El magnicidio de Manuel Pardo ("ESPECIAL")


Son 140 años del magnicidio de Manuel Pardo y Lavalle: hecho transcendental en la historia del Perú.

Nacido en 1834, Pardo fue hijo del escritor Felipe Pardo y Aliaga. Oriundo de la Lima señorial, se educó en el Convictorio de San Carlos, hoy parte de la Universidad Nacional Mayor de San Marcos. También en Chile, España y Francia.

Economista, hacendado y financista, con la Revolución de 1865 Pardo empezó su carrera política integrando el llamado “gabinete de los talentos” como Secretario de Hacienda. En 1868 fue Director de la Sociedad de Beneficencia Pública de Lima, entre cuyos logros figura la construcción del Hospital Dos de Mayo. Al año siguiente, fue designado Alcalde de Lima, esmerándose por el saneamiento y ornato de la ciudad, canalización de acequias, el pavimentado de calles, inauguración de plazas y la construcción de la carretera de Lima al Callao.

Pardo no fue un hombre de doctrinas ni reflexiones filosóficas, pero quería que el Perú se quitara la legañas virreinales. Junto con grandes comerciantes, hacendados, industriales y consignatarios guaneros, fundó el futuro Partido Civil: anti-militarista y anti-anárquico. Tras la sangrienta rebelión de los coroneles Gutiérrez en 1872, el Congreso votó a Pardo como Presidente de la República.

Durante el cuatrienio de Pardo (bajo la Constitución de 1860) se creó el Reglamento General de Instrucción Pública, se reorganizó la Guardia Nacional, se fundó la Escuela de Ingenieros Civiles y de Minas (hoy Universidad Nacional de Ingeniería), se establecieron los registros civiles (que le trajo el odio de la Iglesia Católica), se fundó la Escuela de Bellas Artes, se abrió relaciones diplomáticas con Japón en 1873 y se continuó la construcción de vías férreas heredadas de su antecesor. No obstante, debió enfrentar una severa crisis fiscal que menguó el tesoro público: la economía en recesión, el desempleo aumentó y los precios de los alimentos subían. También un intento de asesinato en 1874 y la sublevación del barco El Talismán ese año, además de una feroz oposición desde el Congreso y la prensa escrita.

Terminó su mandato entregando el poder a su sucesor, el general Mariano Ignacio Prado. Sindicado maliciosamente en el motín de la guarnición del Callao en 1877, Pardo se refugió en la legación francesa y después se exilió en Chile. Allá vio la creciente tensión y deseo expansionista chileno contra Bolivia. Ahora dudaba del tratado defensivo con los bolivianos firmado en 1873 y ya no creía que Argentina era nuestro “mejor acorazado”, como antes. Por eso cuando fue electo senador, en 1878 decidió volver al Perú contra el consejo de familiares y amigos. Los senadores lo eligieron como Presidente del Senado.
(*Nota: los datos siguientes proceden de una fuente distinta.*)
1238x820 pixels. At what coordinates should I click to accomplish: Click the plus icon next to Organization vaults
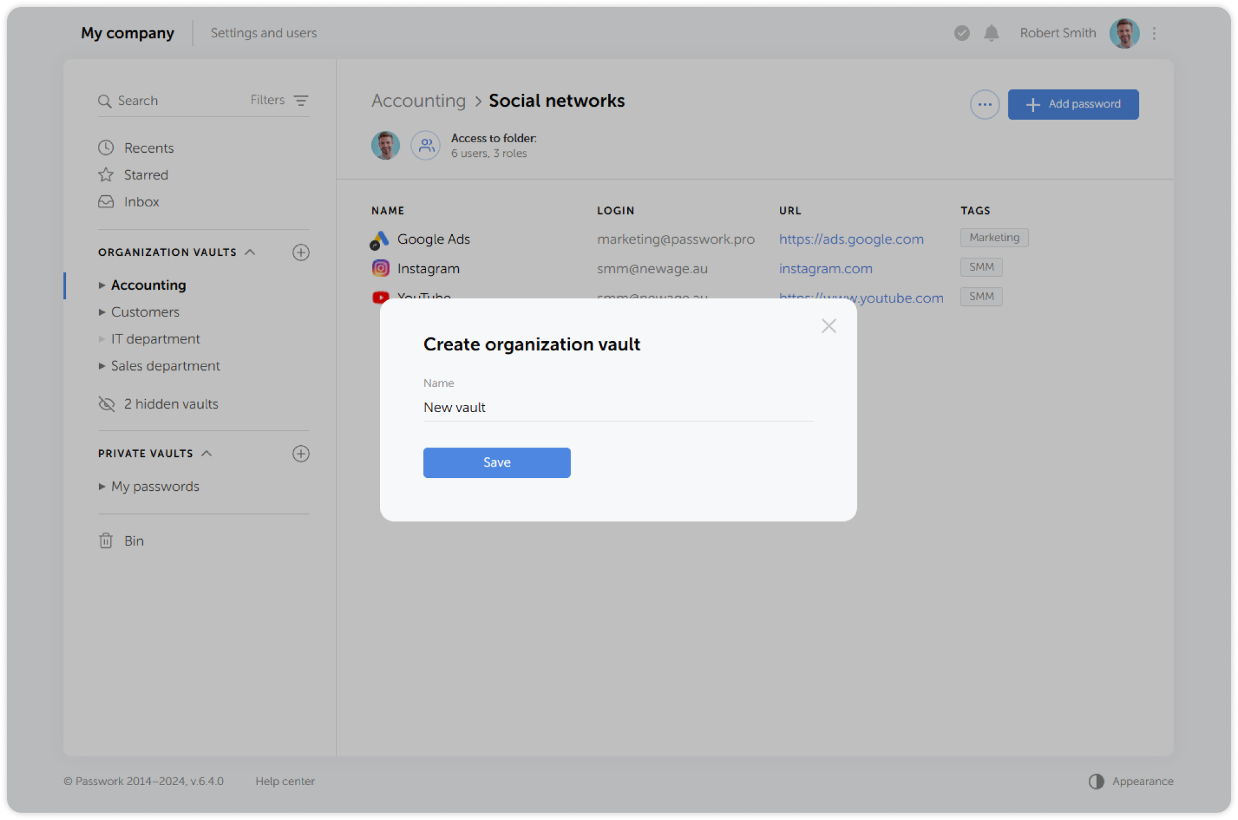click(x=301, y=252)
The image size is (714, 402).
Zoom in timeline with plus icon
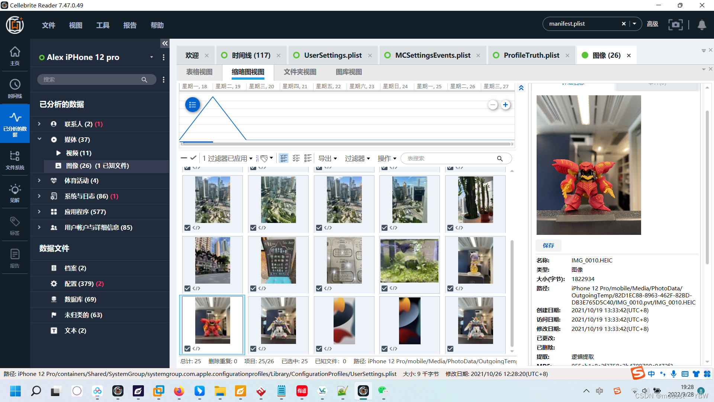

El 16 de noviembre Pardo ingresaba al edificio del Senado y el batallón Pichincha presentaba armas y le rendía honores. Uno de los soldados, el sargento Melchor Montoya, un tipo vulgar y con mal aspecto, le disparó mientras gritaba “¡Viva el pueblo!” y huyó hacia la Plaza de la Inquisición, donde fue capturado. Pardo murió una hora más tarde, desangrado, pero compadecido por partidarios y adversarios. Montoya actuó con tres conjurados militares, porque temían que un proyecto de ley sobre ascensos castrenses a debatirse en el Senado abortase sus carreras dentro del Ejército. Fue juzgado y fusilado en 1880.

Es sintomático que Pardo fuera asesinado cuando el Perú estaba a puertas del primer gran trauma nacional. Es triste que no sea muy recordado, como en vida no fue muy apreciado. Algo hizo por el Perú y algo más hubiese podido hacer por el Perú.